Pfizer’s Big Breakthrough: Global Tax Avoidance - hvo
http://www.nytimes.com/2015/11/24/opinion/pfizers-big-breakthrough-global-tax-avoidance.html?action=click&pgtype=Homepage&clickSource=story-heading&module=opinion-c-col-left-region&region=opinion-c-col-left-region&WT.nav=opinion-c-col-left-region
======
chollida1
There is an entire class of hedge fund who make their money by only investing
in the stock of companies who are merging. This is called merger arb and this
deal is a huge one.

Unfortunately it is about as uncertain as a deal can be due to concerns about
the government not allow the merger.

For those of you who don't follow corporate mergers, there has been a trend
recently of larger american based corporations doing mergers with smaller
foreign companies to move their head quarters to another country where the
corporate tax rate is lower, these are know as tax inversions.

Burger King famously recently merged with Canadian "icon?" Tim Hortons in an
attempt to domicile the corporation in Canada to lower their tax rate.

**Raw data**.
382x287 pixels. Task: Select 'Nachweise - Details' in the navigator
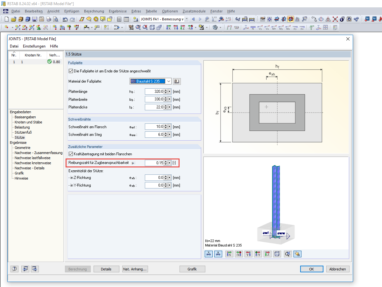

**Exercise brief**.
Answer these questions from the forum thread on tax avoidance:
1. What name does the thread give to the practice of hedge funds investing only in the stock of merging companies?
2. What are mergers that move a headquarters to a lower-tax country known as?
3. Which company did Burger King merge with?

**Solution to the problem**.
1. Merger arb
2. Tax inversions
3. Tim Hortons